To those people, I say ... well, bully for you. Just know that my wife and I and our two kids have managed to stay intellectually sharp (note the conspicuous usage of the vaguely British term in the preceding sentence as an attempt to sound worldly) while also catching an episode or two of American Idol now and then (OK, the entire last season of American Idol. OK, we've never missed an episode of American Idol ... but I'm blaming that on my wife).

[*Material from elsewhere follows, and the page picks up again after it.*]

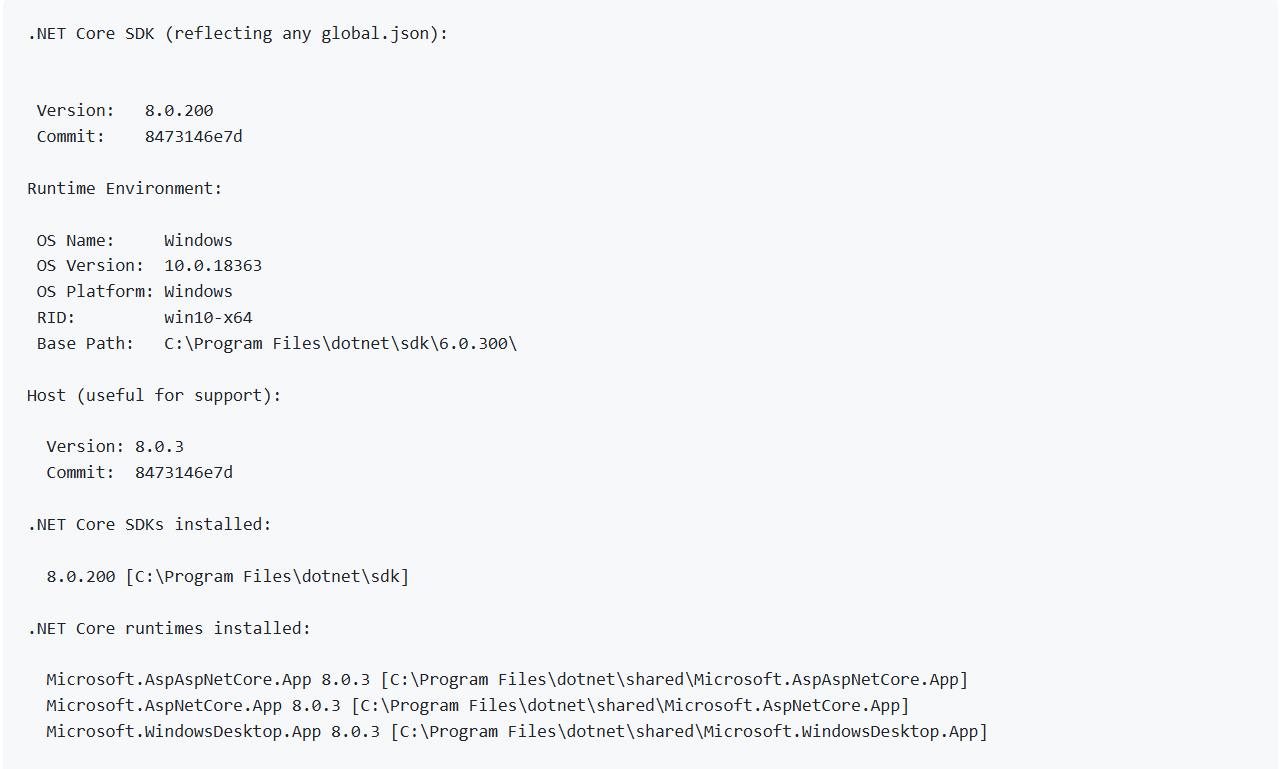Click the installed SDK path [C:\Program Files\dotnet\sdk]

But in our house, and I suspect many of yours, these two networks occupy two entirely different roles in our television viewership than the average program or network. They are crucial cogs in the machine that keeps things moving, in two distinct ways:
The Food Network, aka The Conciliator -- I want to watch ESPN. My wife hates sports. She wants to watch Oprah. No child with a short attention span will ever concede to watch a talk show. My kids want to watch The Suite Life Of Zack and Cody. I would prefer to exterminate Zack and Cody. Thus, the paradox: trying to act as one harmonious family unit in front of the television is an impossible task ... except when The Food Network is on. We all love it, and love it together. We've taken wagers on who wins an Iron Chef battle. We've gasped when our favorite local restaurant (Valencia Luncheria in Norwalk) appeared on an episode of a show called Diners, Drive-Ins and Dives. I've even been allowed to ogle Giada De Laurentiis under the guise of learning how to make my chicken saltimbocca a little juicier (even though I've never made chicken saltimbocca and likely never will). Some have called it food porn. I call it magic. Nothing else on TV unites our family on a regular basis, and without it, we've turned back into warring factions straight out of The Lord Of The Flies.
HGTV (Home & Garden Television), aka The Massage Therapist -- let me be clear, I have no affinity for the world of interior design, and I don't think I've watched an episode on this network in its entirety. And my kids couldn't care less, so the family isn't coming together over shows like House Hunters or Real Estate Intervention. But my wife ... oh my lovely, caring, potentially explosive wife. I know how many people choose to unwind from their stressful, burdensome days by exercising, taking in a movie, maybe pouring a stiff drink or three. My wife watches HGTV. I have no idea how or why, but watching a show or two on HGTV before bed brings my wife to a place of harmony and peace. Without it ... let's just say that evening moods can be volatile. I still tremble with fear as I remember the look in my wife's eyes as she saw the "HGTV is currently unavailable" message scroll across our bedroom TV screen the night of Jan. 1. I never knew a 5-foot 1-inch woman could punch a hole through a television set without chafing the delicate skin on her hands. The next time, it could be my chest.
So my new year's resolutions have shifted. Maybe, in the absence of our two crucial time-wasters, we should actually resolve to engage in the activities they portray. Maybe we should spend a little more time in the kitchen or at the dinner table instead of the family room. Maybe we should think about the projects that would bring the space in our home to life, and then get our hands dirty as a group together to make them happen.
But who's kidding whom. I've got only one resolution. I don't care whose fault it is, or what it's going to take to get the deal done.
I've got to get The Food Network and HGTV back. For survival's sake.